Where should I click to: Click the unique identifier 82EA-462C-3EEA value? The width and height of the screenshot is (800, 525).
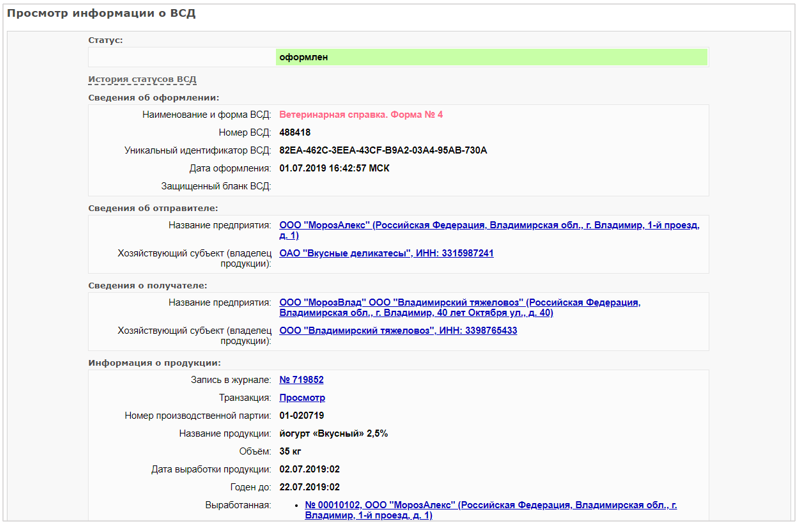pos(382,151)
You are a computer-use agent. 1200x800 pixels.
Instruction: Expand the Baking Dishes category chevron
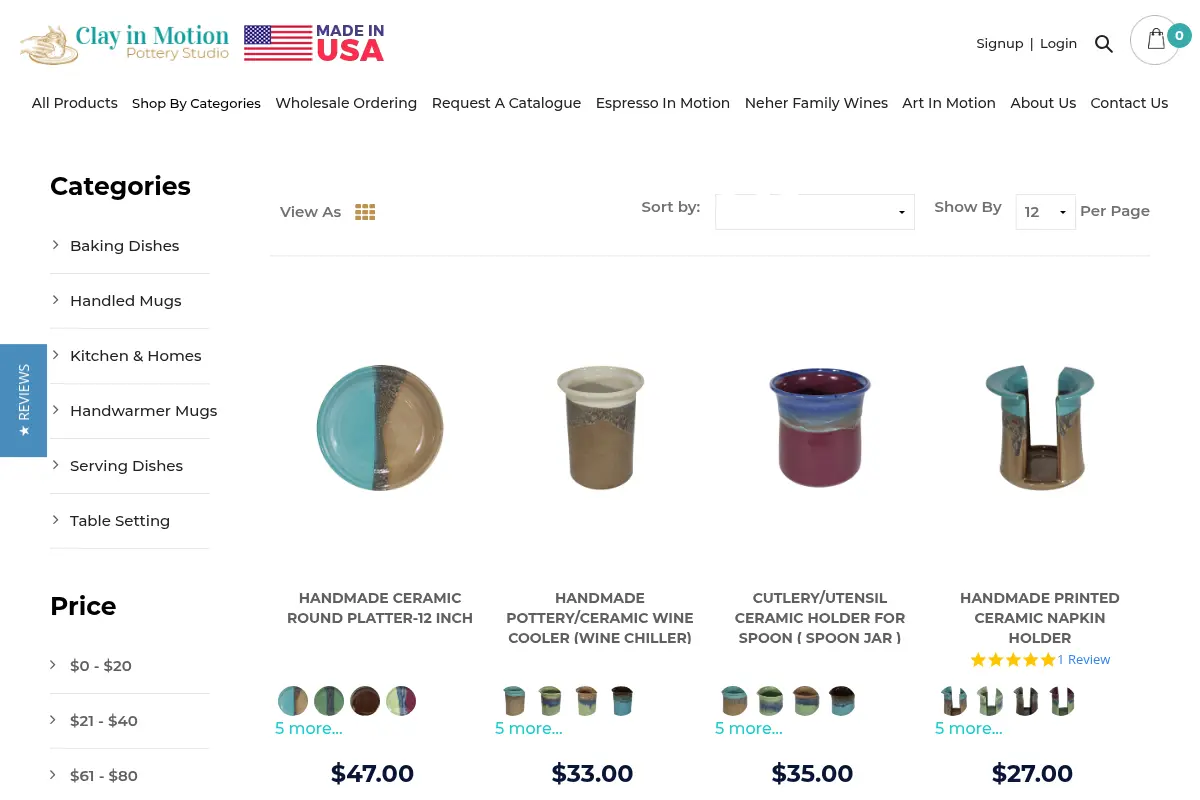coord(55,245)
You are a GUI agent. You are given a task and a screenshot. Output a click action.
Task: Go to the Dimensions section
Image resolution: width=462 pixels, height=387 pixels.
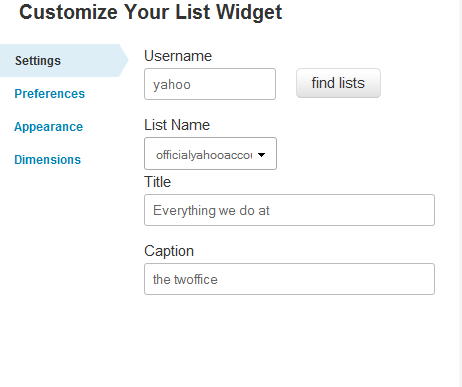pyautogui.click(x=48, y=160)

• • • •

**Instructions to follow:** Restate word for word the lines running from the one with "You are a computer-use" to the end of the entries; pictures are to be left out.

**The answer:**
You are a computer-use agent. 1200x800 pixels.
Instruction: Expand the Baking Dishes category chevron
coord(55,245)
You are a GUI agent. You are given a task and a screenshot. Output a click action.
Task: Go to the Dimensions section
Image resolution: width=462 pixels, height=387 pixels.
pyautogui.click(x=48, y=160)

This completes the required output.